I am starting to get some more questions about vSAN Adaptive Resync lately. This was introduced a while back, but is also available in the latest versions of vSAN through vSphere 6.5 Patch 02. As a result various folks have started to look at it and are starting to wonder what it is. Hopefully by now everyone understands what resync traffic is and when you see resync traffic. The easiest example of course is a host failure. If a host has failed and there’s sufficient disk space and there’s additional hosts available to make the impacted VMs compliant with their policy again then vSAN will resync the data.

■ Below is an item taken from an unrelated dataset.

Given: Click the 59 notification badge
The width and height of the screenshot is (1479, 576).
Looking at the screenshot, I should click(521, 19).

Resync aims to finish the creation of these new components asap, simple reason for this is availability. The longer the resync takes, the longer you are at risk. I think that makes sense right? In some cases however it may occur that when VMs are very busy and resync is happening that VM observed latency goes through the roof. We already had a manual throttling mechanism for when this situation occurs, but of course preferably vSAN should throttle resync traffic properly for you. This is what vSAN Adaptive Resync does.

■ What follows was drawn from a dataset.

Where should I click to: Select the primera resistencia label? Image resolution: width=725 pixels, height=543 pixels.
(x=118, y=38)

So how does that work? Well, when the high watermark is reached for VM latency then vSAN will cut the bandwidth of resync in half. Next vSAN will check if the VM latency is below the low watermark, if not then it will cut resync traffic in half again. It does this until the latency is below the low watermark. When the latency is below the low watermark then vSAN will increase the bandwidth of resync traffic granularly until the low watermark is reached and stay at that level. (Some official info can be found in this kb, and this virtual blocks blog.)
Hope that helps,
Florian says
Hey Duncan, great article as usual 😉 Resync has always been challenging with vSAN but the system gets better since we have PFTT/SFTT and other features improving data resiliency. I have a question on the topic by the way : What happens when a local site does not respect SFTT anymore due to multiple disk/server loss?
A/ The entire site is marked as failed and all VM are restarted on the remaining site
B/ Only affected components are marked as failed and the cluster use remote resources to restart VM (or rebuild data)
The documentation is not clear on the topic.